QRadar Vulnerability Manager integrates with IBM Security SiteProtector to help direct intrusion prevention system (IPS) policy. When you configure IBM Security SiteProtector, the vulnerabilities that are detected by scans are automatically forwarded to IBM Security SiteProtector. IBM Security SiteProtector receives vulnerability data from QRadar Vulnerability Manager scans that are run only after the integration is configured. Connecting to IBM Security SiteProtector.

Third-party scanners

QRadar Vulnerability Manager delivers an effective vulnerability management platform, regardless of the source of the scan data. QRadar Vulnerability Manager integrates seamlessly with third-party scanners such as Nessus, nCircle, and Rapid 7.
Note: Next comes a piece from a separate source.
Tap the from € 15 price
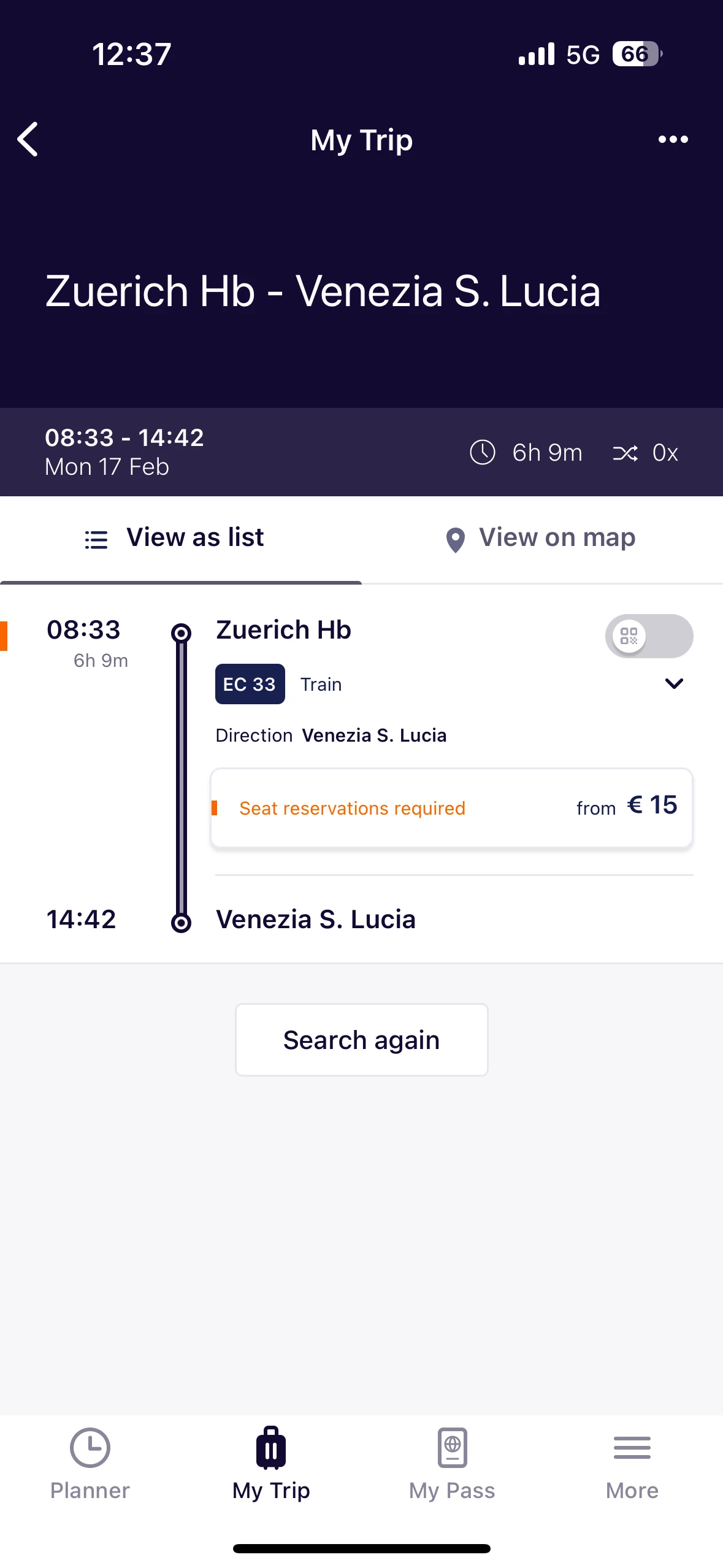 627,805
You require QRadar Vulnerability Manager scanning to get the following options:
  • Event driven and on-demand scanning
  • Asset database and watchlist based scanning
  • Scanning from existing QRadar appliances and managed hosts
  • Detection of newly published vulnerabilities that are not present in any scan results
You require QRadar Risk Manager to get the following options:
  • Asset, vulnerability, and traffic-based vulnerability management
  • Adjusted vulnerability scores and context aware risk scoring.